What to work on: Please reproduce the part of the Brava album article starting with "Professional ratings" and going on through "Music and Qobuz.".

Studio album by Brodinski
- Released: 3 March 2015
- Genre: Hip hop
- Length: 48:16
- Label: Parlophone; Bromance; Warner;
- Producer: Brodinski; Myd; Kore;

= Brava (Brodinski album) =

Brava is the debut studio album by French electronic producer Brodinski. It was released through Parlophone, Warner Music and his label Bromance on 3 March 2015.

==Background==
The album was described as "infused... with all the influences that have fueled him over the years." AllMusic reviewed the album, stating it consists of "a unique voice, one that's choppy, quirky, welcoming, and likely smells of blunts when it burps." PopMatters suggested the album is "a reminder that Brodinski helped plant the seed but is perhaps not the right gardener to help it grow." Billboard called the album a "hazy, seductive blend of trap and techno." while Clash Music asserted the album to be "one of the year's most disposable albums".

Professional ratings
Aggregate scores
| Source | Rating |
| Metacritic | 61/100 |
Review scores
| Source | Rating |
| AllMusic | Star |
| PopMatters | Star |
| Billboard | Star |
| Clash Magazine | Star |

==Track listing==
Adapted from Apple Music and Qobuz.

Dataset extract:

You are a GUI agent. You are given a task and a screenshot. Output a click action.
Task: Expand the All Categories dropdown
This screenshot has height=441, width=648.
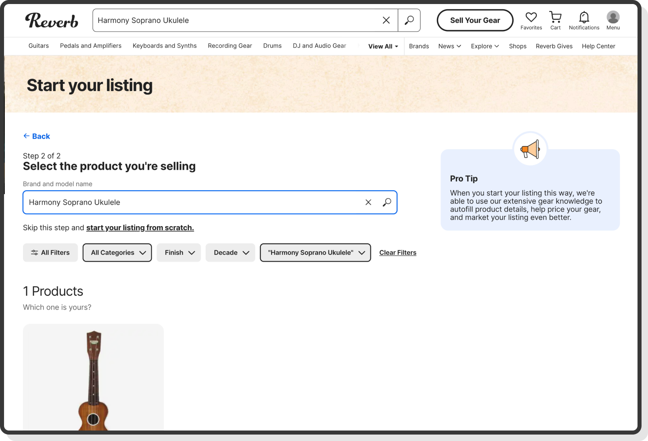point(117,253)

Result of this exercise:
Professional ratings
Aggregate scores
| Source | Rating |
| Metacritic | 61/100 |
Review scores
| Source | Rating |
| AllMusic | Star |
| PopMatters | Star |
| Billboard | Star |
| Clash Magazine | Star |

==Track listing==
Adapted from Apple Music and Qobuz.